Question: What is the relationship between a p-value and a confidence interval?

Answer: A 95% confidence interval contains all values of a parameter, which if tested as null hypotheses, would give a P-value \(\geq 0.05\).

More often, we use the relationship between confidence intervals and p-values in an experimental setting, where we compare two quantities and the null hypothesis is that there is no difference. In this specific content, we can say that a 95% confidence interval of the treatment effect that does not overlap with zero implies a p-value of \(p < 0.05\).

2.3 Measuring sticks

Medium Seen in a real interviewVarianceTry it

Question: Assume there are two sticks with lengths \(l1\) and \(l2\). You have an instrument that can measure the length of a stick with an error \(e \in N(0,\sigma)\). Now assume that your budget constrains you to use the instrument only twice. What is the best way to use your budget in order to get the most accurate measurements?

Answer: The tricky part here is to realize that your goal is to minimize the variance of the measurement. The naive approach would be to measure \(l1\) and then \(l2\). In that case:

\[ \begin{align*} \hat{l1} &= l1 + e_1 \\ \hat{l2} &= l2 + e_2 \\ Var(\hat{l1}) &= Var(e_1)= \sigma^2 \\ Var(\hat{l2}) &= Var(e_2)= \sigma^2 \end{align*} \]

A better way to do this would be to measure the sum and the differences of the two:

\[ \begin{align*} \hat{m1} &= l1 + l2 + e_1 \\ \hat{m2} &= l2 - l1 + e_2 \\ \hat{l1} &= \frac{1}{2}(\hat{m1} - \hat{m2}) = l1 + \frac{1}{2}(e_1-e_2) \\ \hat{l2} &= \frac{1}{2}(\hat{m1} + \hat{m2}) = l2 + \frac{1}{2}(e_1+e_2) \\ Var(\hat{l1}) &= \frac{1}{4} [Var(e_1) + Var(e_2)] = \frac{1}{2}\sigma^2 \\ Var(\hat{l2}) &= \frac{1}{4} [Var(e_1) + Var(e_2)] = \frac{1}{2}\sigma^2 \end{align*} \]

In the above, the covariance of the two errors is zero since they are independent measurements.

2.4 Biased coin

Medium Seen in a real interviewExpectation, CLT, Binomial, Normal, Bernoulli, Hypothesis testing, CDFTry it

Question: A coin was flipped 1000 times 550 of which turned out to be heads.
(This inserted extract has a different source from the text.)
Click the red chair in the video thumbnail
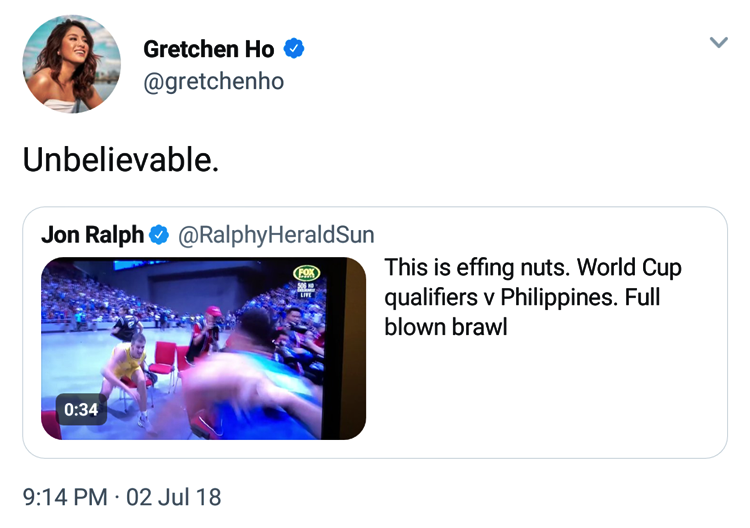This screenshot has width=750, height=528. click(161, 360)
Do you think this coin is biased?

Answer: We will solve this problem in two ways, both of which will invoke the Central Limit Theorem.
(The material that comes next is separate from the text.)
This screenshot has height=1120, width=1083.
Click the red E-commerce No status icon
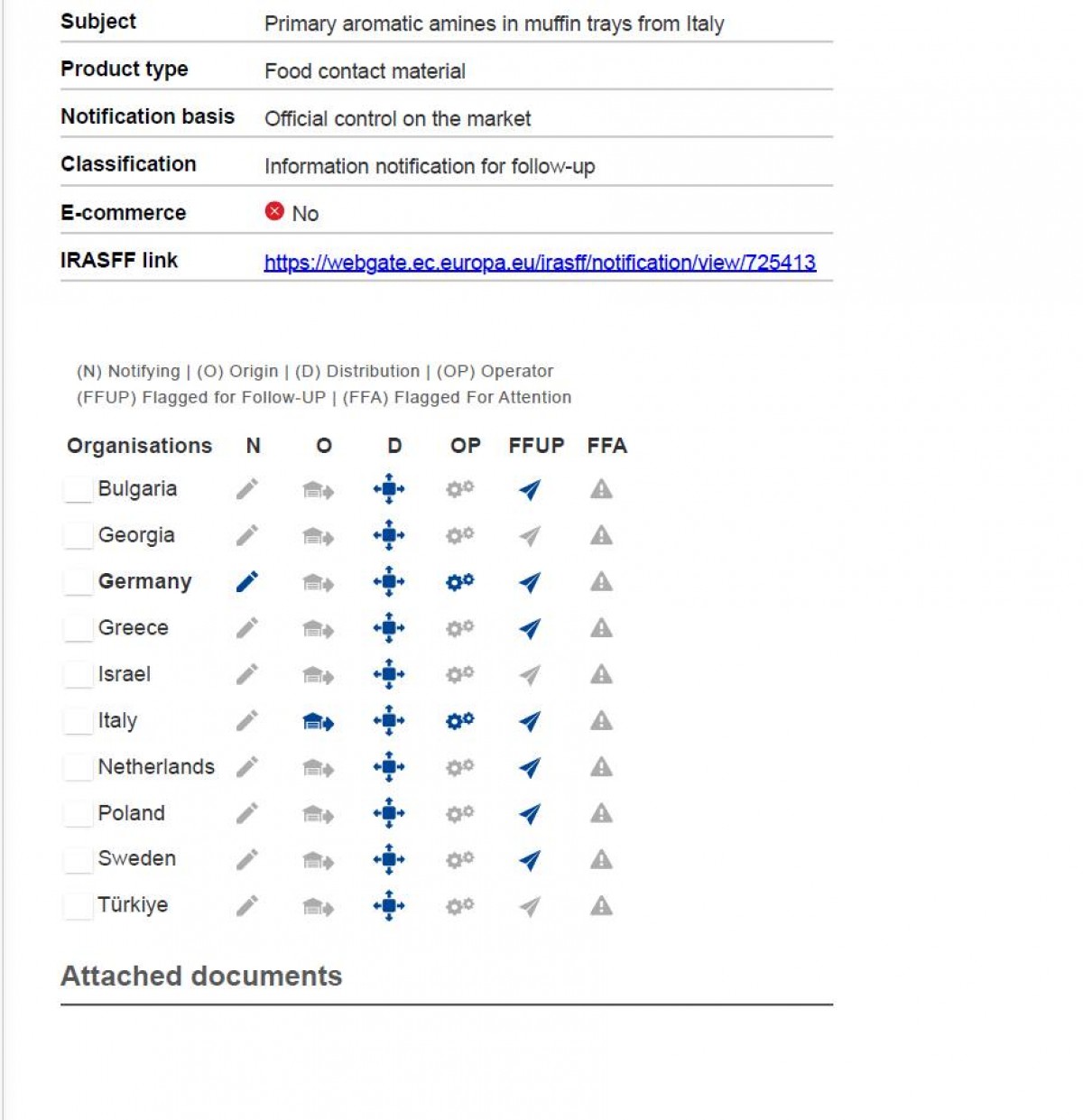(274, 211)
A. Solution through Binomial approximation: Assume that \(X_i\) represents a coin flip. The random variable \(\bar{X} = \sum_i X_i\) follows a Binomial distribution (sum of Bernoulli trials) and hence \(E[\bar{X}] = np\) and \(Var(\bar{X}) = np(1-p)\). Since the Binomial can be approximated by the Normal distribution, we can estimate the probability of observing 550 heads under the assumption (null hypothesis) that the coin is fair:

\[ \begin{align} Pr(X >= 550) &= 1 - Pr(X < 550) \\ &= 1 - Pr(Z < \frac{550-500}{\sqrt{250}}) \\ &= 1 - Pr(Z < 3.16) \approx 0.0008 \end{align} \] In the above, we standardized \(X\) to generate the Z statistic, even though it wasn’t necessary, and we used the Binomial’s mean and variance given above. Based on the above result, we can reject the Null hypothesis that the coin is fair since under the null, the probability of observing 550 heads or more would be almost zero.
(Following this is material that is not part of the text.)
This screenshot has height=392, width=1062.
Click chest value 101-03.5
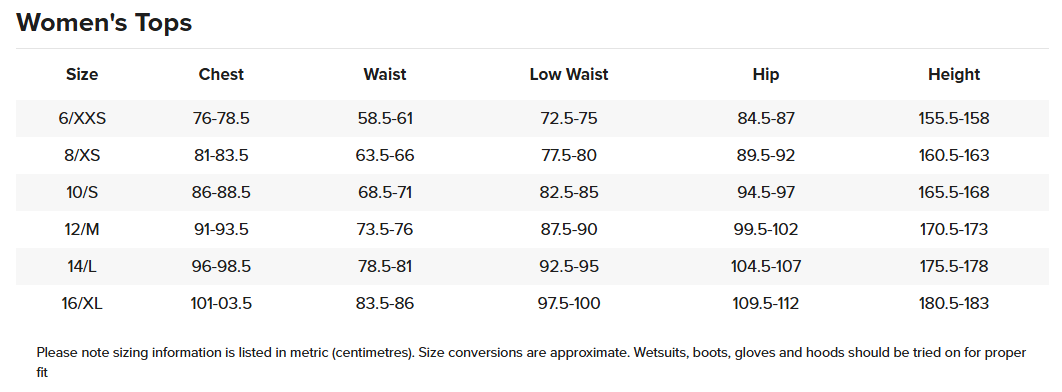point(221,303)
Standardization help us to get a quick understanding of where we land in the Null distribution. Under the standard normal, we know that 2 standard deviations (1.96) are enough to reject a Null hypothesis at significance level \(\alpha=0.05\). Hence, we get a Z-statistic of 3.16, we know exactly that we are further in the right than 2, and hence we can immediately understand that it is unlikely for this coin to be fair.

If all of the above is confusing, you can always get an estimate directly from simulations:

from scipy.stats import norm
import numpy as np
print(f"Standard normal: {1- norm.cdf(3.16):.4f}")

## Standard normal: 0.0008

print(f"Original Binomial approximation: {1- norm.cdf(550,loc=500, scale=np.sqrt(250)):.4f}")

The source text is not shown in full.